Filter the data for "computer" and copy matching lines.

=== Section Start ===

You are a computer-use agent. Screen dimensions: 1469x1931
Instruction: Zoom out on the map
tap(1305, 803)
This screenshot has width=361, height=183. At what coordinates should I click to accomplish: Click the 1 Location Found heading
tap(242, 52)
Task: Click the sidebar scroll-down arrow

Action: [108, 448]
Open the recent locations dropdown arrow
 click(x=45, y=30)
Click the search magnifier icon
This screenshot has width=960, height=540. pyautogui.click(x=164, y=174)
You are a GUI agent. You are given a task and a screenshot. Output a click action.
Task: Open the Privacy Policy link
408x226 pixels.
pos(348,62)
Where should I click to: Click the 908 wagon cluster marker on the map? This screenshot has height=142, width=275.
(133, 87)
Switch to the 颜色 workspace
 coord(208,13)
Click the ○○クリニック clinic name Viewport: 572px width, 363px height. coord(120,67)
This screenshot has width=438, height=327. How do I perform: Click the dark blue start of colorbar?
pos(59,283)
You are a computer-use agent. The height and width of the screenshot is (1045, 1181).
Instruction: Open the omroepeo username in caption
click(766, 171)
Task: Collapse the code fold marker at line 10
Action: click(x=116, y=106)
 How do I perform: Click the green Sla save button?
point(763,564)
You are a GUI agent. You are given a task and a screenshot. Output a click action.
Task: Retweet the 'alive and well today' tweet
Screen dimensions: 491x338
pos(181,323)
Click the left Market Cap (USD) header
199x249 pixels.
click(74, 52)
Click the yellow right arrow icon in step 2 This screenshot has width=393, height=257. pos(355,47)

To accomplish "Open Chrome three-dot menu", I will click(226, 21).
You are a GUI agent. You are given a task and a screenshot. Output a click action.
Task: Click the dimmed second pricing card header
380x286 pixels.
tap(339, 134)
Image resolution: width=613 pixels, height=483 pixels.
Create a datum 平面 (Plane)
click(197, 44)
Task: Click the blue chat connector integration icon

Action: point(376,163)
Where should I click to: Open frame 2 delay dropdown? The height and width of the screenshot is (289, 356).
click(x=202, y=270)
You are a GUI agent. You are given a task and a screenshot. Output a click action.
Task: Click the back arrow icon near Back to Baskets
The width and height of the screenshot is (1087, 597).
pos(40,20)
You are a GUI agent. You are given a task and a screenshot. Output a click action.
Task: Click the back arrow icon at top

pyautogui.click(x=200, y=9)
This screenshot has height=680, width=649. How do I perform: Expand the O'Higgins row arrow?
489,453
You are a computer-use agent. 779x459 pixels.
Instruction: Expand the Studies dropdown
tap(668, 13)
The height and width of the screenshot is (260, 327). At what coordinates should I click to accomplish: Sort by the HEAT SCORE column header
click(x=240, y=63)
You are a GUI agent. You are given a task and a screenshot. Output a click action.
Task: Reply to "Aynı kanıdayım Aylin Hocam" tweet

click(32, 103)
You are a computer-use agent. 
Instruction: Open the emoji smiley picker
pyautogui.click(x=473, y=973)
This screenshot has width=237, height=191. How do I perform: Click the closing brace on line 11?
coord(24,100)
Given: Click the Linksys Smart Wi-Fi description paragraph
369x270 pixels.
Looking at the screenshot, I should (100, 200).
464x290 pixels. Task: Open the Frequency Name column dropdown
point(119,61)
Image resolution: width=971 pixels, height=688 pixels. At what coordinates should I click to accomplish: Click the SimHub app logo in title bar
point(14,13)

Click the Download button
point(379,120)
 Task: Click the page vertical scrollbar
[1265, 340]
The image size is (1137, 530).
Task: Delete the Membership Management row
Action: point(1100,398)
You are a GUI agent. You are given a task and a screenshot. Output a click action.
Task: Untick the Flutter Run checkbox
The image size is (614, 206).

=== Section End ===

ANSWER SECTION =>
You are a computer-use agent. Screen dimensions: 1469x1931
You are a computer-use agent. The height and width of the screenshot is (1045, 1181).
You are a computer-use agent. 779x459 pixels.
You are a computer-use agent. 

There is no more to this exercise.